What is being asked: Using the records below, count the lines with "will" in them. Give the number only.

[Saved data entries]
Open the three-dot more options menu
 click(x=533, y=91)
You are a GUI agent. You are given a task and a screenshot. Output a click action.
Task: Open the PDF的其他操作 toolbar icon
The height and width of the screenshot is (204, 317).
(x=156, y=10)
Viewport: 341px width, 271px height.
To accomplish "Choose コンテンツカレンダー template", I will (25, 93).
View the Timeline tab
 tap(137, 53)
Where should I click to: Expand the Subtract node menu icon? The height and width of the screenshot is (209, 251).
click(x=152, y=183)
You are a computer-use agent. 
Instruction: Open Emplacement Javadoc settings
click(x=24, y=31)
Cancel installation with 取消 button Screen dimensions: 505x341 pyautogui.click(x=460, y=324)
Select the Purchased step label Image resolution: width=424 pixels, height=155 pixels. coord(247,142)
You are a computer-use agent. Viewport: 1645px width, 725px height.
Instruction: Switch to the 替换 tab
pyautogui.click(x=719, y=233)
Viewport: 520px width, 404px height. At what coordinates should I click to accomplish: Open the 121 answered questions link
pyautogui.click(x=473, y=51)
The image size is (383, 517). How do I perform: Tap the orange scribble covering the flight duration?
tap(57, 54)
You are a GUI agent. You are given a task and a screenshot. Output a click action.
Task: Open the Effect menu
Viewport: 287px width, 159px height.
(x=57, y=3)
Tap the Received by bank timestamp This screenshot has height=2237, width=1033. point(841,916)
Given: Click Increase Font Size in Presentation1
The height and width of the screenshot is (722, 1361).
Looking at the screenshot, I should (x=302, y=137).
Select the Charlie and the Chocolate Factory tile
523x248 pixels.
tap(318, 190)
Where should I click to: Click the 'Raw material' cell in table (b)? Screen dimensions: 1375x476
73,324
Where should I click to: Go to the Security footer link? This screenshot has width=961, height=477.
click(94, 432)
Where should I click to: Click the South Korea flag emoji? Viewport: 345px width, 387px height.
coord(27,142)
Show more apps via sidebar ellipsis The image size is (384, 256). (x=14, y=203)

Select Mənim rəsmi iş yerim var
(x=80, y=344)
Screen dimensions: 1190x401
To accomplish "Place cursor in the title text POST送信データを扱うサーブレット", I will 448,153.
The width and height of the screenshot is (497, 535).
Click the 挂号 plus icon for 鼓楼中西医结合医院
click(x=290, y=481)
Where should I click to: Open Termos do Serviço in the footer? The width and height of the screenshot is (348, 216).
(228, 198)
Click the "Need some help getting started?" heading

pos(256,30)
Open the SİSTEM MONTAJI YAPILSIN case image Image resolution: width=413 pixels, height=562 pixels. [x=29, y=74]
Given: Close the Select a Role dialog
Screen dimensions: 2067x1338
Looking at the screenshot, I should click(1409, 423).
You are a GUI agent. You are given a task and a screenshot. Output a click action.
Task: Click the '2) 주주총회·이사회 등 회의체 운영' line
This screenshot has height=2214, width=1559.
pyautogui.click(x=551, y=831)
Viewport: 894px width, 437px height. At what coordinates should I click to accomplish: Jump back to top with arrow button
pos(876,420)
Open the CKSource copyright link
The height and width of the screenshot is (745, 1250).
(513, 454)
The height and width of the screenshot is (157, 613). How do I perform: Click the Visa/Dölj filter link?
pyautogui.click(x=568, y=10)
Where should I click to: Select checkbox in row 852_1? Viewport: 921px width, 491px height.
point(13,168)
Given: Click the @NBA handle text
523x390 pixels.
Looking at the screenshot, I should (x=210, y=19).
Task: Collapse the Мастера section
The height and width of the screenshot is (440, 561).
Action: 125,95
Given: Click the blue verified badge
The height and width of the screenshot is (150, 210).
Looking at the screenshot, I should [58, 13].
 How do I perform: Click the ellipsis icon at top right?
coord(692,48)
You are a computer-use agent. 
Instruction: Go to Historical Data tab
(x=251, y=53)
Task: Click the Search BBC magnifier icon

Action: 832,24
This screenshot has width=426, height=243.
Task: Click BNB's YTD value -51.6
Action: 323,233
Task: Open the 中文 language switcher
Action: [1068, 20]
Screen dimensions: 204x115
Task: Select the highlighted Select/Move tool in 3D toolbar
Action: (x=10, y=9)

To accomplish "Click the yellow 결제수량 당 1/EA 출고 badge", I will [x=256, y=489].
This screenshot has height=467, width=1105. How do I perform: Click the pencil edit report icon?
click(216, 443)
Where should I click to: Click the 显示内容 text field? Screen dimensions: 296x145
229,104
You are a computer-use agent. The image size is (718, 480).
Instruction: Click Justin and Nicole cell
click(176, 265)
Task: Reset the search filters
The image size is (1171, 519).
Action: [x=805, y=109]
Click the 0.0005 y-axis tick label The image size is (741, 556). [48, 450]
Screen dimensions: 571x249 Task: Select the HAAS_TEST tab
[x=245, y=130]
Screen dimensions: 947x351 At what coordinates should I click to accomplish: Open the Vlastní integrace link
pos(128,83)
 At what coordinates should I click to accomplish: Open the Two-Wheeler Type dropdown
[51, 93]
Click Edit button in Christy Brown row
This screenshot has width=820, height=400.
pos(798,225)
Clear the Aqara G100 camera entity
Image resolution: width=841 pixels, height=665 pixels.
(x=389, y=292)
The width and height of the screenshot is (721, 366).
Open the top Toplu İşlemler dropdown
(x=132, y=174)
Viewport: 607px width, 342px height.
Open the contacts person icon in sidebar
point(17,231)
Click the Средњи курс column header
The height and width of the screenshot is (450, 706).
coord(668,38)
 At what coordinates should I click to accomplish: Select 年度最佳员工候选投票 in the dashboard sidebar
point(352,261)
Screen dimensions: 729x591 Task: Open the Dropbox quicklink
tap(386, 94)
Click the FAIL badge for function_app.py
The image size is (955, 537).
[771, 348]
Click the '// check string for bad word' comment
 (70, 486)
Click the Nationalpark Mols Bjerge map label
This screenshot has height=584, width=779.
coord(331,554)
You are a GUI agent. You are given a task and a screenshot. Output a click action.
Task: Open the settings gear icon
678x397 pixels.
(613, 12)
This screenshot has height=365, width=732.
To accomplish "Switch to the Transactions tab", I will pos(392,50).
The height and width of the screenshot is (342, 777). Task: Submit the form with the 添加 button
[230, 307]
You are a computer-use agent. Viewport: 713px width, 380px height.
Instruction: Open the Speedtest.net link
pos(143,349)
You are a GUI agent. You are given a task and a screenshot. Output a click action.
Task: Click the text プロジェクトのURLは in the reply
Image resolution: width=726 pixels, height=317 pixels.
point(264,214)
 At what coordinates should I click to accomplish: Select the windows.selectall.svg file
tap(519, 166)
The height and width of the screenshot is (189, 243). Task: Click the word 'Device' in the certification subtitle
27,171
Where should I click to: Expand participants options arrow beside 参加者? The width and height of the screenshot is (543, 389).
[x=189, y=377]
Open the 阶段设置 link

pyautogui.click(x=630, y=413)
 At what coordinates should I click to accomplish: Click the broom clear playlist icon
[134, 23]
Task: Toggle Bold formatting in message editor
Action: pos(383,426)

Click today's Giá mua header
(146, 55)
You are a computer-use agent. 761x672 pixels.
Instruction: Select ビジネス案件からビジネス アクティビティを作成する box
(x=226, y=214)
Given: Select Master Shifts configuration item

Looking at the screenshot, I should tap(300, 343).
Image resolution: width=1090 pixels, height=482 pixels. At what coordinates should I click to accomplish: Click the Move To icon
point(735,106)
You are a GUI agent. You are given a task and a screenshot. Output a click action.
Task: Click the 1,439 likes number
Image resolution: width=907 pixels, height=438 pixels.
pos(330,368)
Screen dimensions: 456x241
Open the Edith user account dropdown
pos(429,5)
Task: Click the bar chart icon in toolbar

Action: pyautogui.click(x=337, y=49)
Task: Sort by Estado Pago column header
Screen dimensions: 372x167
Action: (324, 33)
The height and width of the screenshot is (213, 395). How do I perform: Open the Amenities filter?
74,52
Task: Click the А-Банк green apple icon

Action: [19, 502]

Answer for the task: 4